This Group Wants to Help Lower NYC Rents by Buying Real Estate as a Collective

http://www.villagevoice.com/news/this-group-wants-to-help-lower-rents-by-buying-real-estate-as-a-collective-7726013

“Things are getting a little ridiculous in New York City!" says Rafael Jose, Queens-based real estate agent. "Fifty or sixty percent of what people make goes to housing. Working-class people who have done all the right things — gone to school, saved money — are still getting priced out of the neighborhood."

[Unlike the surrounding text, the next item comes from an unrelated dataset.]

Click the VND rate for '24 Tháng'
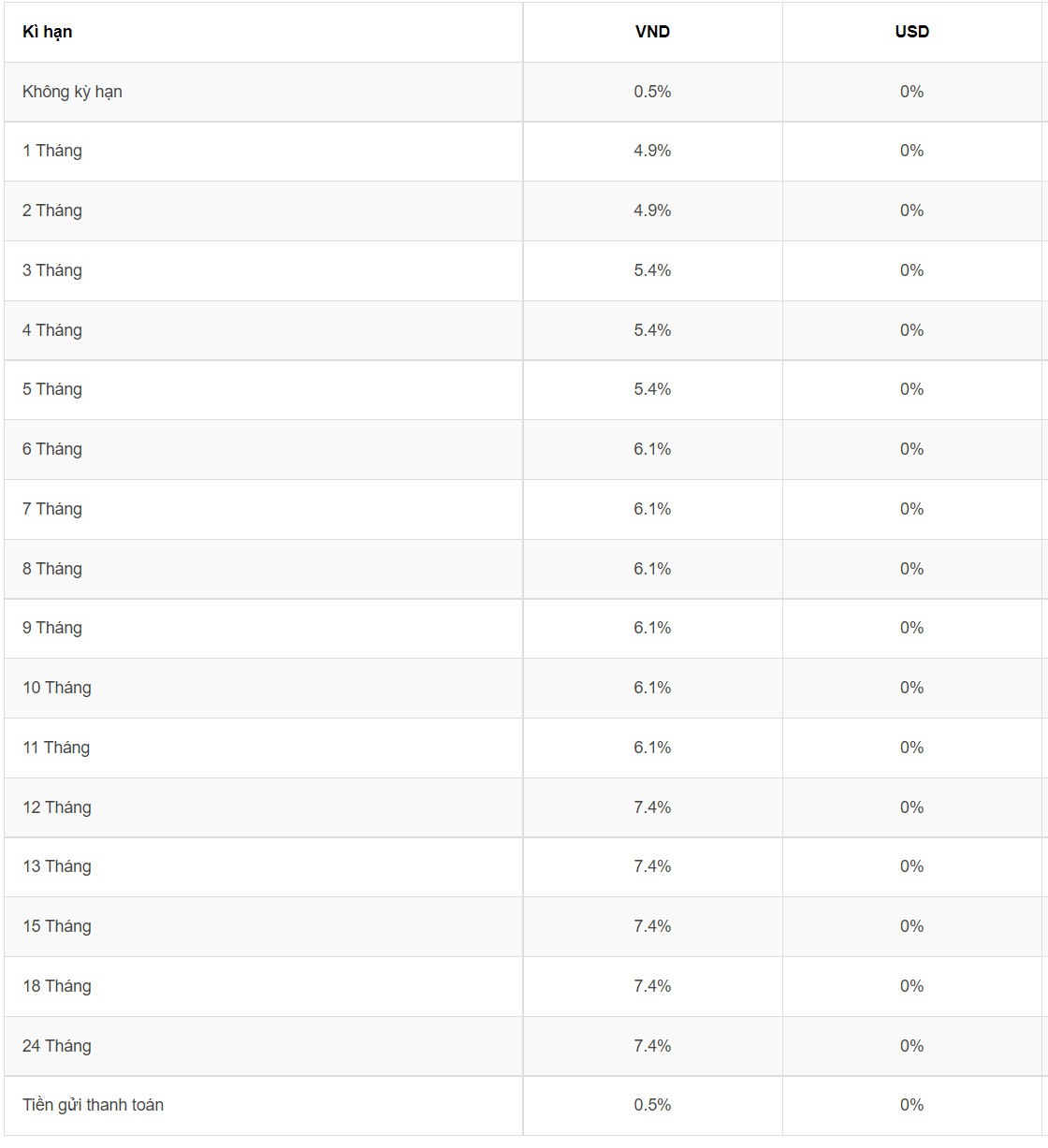This screenshot has height=1148, width=1048. [652, 1046]
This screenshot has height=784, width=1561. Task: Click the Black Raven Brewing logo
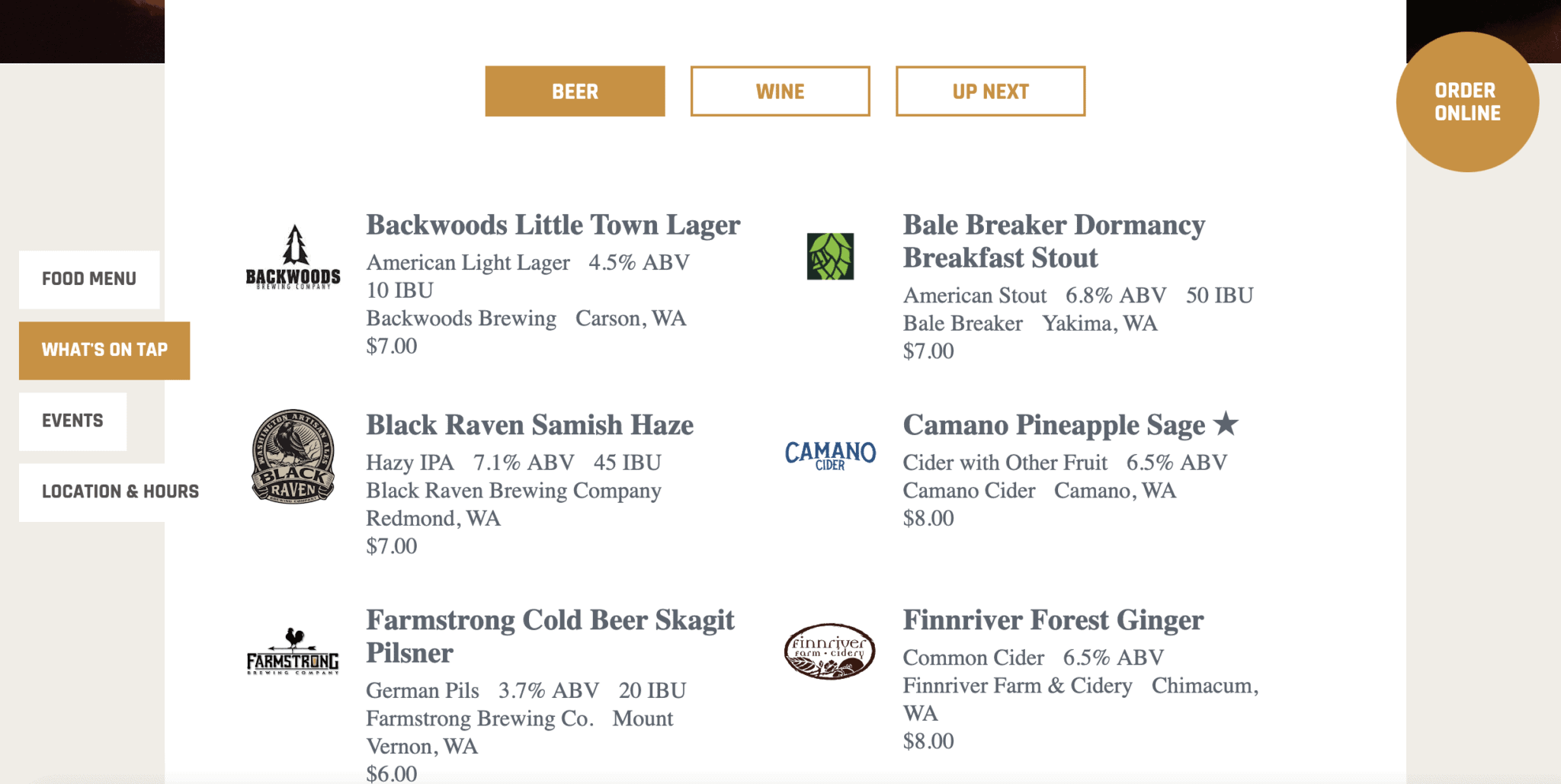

While wages remain stagnant in contrast to soaring real estate prices, Jose adds, the situation is unsustainable — and he's not the only one frustrated by this truism. He is now among more than 300 New Yorkers who have joined the NYC Real Estate Investment Cooperative, a group whose stated goal, according to their website, is to “secure permanently affordable space for civic, cultural, and cooperative use in New York City.” Translation: they want to form a collective to buy up real estate throughout the five boroughs to help price low- and middle-income residents, as well as small-business owners and community organizations, back into the market.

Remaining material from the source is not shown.